Tree nuts and the lipid profile: a review of clinical studies

Griel, A.E., P.M. Kris-Etherton, 2006. Tree nuts and the lipid profile: a review of clinical studies. British Journal of Nutrition. 96, Suppl. 2, S68-S78

Tree nuts have a fatty acid profile that favorably affects blood lipids and lipoproteins. They are low in saturated fat and high in unsaturated fatty acids and are rich sources of other nutrients. An extensive database consistently shows total and LDL cholesterol-lowering effects of diets low in saturated fat and cholesterol and high in unsaturated fat provided by a variety of tree nuts. Collectively, a summary of studies conducted to date shows that tree nuts reduce LDL cholesterol by 3-19% compared with Western and lower-fat diets. Nuts also contain many nutrients and bioactive compounds that appear to contribute to the favorable effects on lipids and lipoproteins – these include plant sterols, dietary fiber and antioxidants. Because of their unique nutrient profile, nuts can be part of a diet that features multiple heart-healthy foods resulting in a cholesterol lowering response that surpasses that of cholesterol-lowering diets typically used to reduce CVD risk.

The potential of nuts in the prevention of cancer

Gonzalez, C.A., J. Salas-Salvado’, 2006. The potential of nuts in the prevention of cancer. British Journal of Nutrition. 96, Suppl. 2, S87-S94.

Cancer is a disease that is characterized by the loss of genetic control over cell growth and proliferation, mainly as a result of the exposure to environmental factors. Cessation of smoking and a high consumption of fruits and vegetables are the most important means of reducing the risk of cancer in our society. Like fruits and vegetables, nuts are a source of vegetable protein, monounsaturated fatty acids, vitamin E, phenolic compounds, selenium, vegetable fiber, folic acid and phytoestrogens. There are numerous mechanisms of action by which these components can intervene in the prevention of cancer, although they have not been fully elucidated. There are very few epidemiological studies analyzing the relationship between nuts consumption and risk of cancer. One of the greatest difficulties in interpreting the results is that the consumption of nuts, seeds and legumes are often presented together. The most commonly studied location is the colon/rectum, an organ in which the effect of nuts is biologically plausible. Although the results are not conclusive, a protective effect on colon and rectum cancer is possible. Likewise, some studies show a possible protective effect on prostate cancer, but there is insufficient data on other tumor locations. New epidemiological studies are required to clarify the possible effects of nuts on cancer, particularly prospective studies that make reliable and complete estimations of their consumption and which make it possible to analyze their effects independently of the consumption of legumes and seeds.
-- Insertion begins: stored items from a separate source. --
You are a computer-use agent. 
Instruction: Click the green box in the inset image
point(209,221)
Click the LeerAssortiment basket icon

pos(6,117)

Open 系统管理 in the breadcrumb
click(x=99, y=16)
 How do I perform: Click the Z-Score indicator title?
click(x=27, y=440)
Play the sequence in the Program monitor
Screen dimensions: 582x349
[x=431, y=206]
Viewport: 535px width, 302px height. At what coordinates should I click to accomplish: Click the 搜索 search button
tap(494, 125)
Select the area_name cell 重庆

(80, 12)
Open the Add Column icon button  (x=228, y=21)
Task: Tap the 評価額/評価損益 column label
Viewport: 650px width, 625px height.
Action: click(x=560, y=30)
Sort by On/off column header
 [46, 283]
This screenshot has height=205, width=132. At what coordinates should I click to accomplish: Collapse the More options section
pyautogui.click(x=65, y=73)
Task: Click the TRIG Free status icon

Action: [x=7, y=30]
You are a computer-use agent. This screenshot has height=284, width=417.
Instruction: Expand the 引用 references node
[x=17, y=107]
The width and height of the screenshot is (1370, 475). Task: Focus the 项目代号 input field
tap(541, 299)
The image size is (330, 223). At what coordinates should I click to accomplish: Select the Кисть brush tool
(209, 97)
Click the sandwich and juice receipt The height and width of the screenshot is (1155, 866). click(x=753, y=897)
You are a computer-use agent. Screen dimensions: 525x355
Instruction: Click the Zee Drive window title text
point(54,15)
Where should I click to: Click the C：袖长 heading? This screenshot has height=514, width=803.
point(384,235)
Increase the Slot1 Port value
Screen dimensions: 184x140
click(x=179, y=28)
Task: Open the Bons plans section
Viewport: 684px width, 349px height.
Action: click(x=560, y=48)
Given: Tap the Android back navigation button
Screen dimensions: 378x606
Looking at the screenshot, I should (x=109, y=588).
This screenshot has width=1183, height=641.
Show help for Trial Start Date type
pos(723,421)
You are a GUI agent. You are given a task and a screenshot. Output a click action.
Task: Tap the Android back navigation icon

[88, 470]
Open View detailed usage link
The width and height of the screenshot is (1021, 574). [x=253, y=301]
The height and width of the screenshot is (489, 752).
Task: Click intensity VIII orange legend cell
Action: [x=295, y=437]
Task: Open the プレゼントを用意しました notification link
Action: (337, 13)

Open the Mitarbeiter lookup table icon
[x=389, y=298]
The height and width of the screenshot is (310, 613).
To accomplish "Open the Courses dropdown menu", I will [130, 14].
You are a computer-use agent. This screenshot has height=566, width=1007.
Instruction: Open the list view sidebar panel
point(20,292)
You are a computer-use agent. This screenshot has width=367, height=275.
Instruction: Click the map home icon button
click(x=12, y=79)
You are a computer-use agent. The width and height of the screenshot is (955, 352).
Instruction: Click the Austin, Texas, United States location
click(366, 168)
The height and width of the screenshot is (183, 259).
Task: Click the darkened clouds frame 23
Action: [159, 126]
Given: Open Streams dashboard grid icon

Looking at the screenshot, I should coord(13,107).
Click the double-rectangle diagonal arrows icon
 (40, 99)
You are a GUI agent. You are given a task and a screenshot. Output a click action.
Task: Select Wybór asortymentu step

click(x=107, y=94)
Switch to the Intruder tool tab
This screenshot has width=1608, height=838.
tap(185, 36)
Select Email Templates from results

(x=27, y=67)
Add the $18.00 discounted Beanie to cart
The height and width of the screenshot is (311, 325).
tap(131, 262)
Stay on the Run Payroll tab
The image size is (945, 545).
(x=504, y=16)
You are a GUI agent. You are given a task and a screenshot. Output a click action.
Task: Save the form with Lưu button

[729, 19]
Food allergy—accurately identifying clinical reactivity

Sampson H.A., 2005. Food allergy—accurately identifying clinical reactivity. Allergy. 60 (Suppl.79):19-24.

Up to 25% of adults believe that they or their children are afflicted with a food allergy. However, the actual prevalence of food allergy is much lower: approximately 6-8% of children suffer from food allergy during their first 3 years of life, and many children then develop clinical tolerance. Food allergy encompasses a whole spectrum of disorders, with symptoms that may be cutaneous, gastrointestinal or respiratory in nature. Food disorders also differ according to the extent that they are immunoglobulin E (IgE)-mediated. Skin-prick testing is often used to identify food sensitization, although double-blind, placebo-controlled food challenge (DBPCFC) tests remain the gold standard for diagnosis. Recent evidence suggests that quantitative IgE measurements can predict the outcome of DBPCFC tests and can replace about half of all oral food challenges. When an extensive medical history is obtained in combination with IgE quantification, even fewer patients may require formal food challenges. It has also become possible to map the IgE-binding regions of many major food allergens. This may help to identify children with persistent food allergy, as opposed to those who may develop clinical tolerance. In future, microarray technology may enable physicians to screen patients for a large number of food proteins and epitopes, using just a few drops of blood.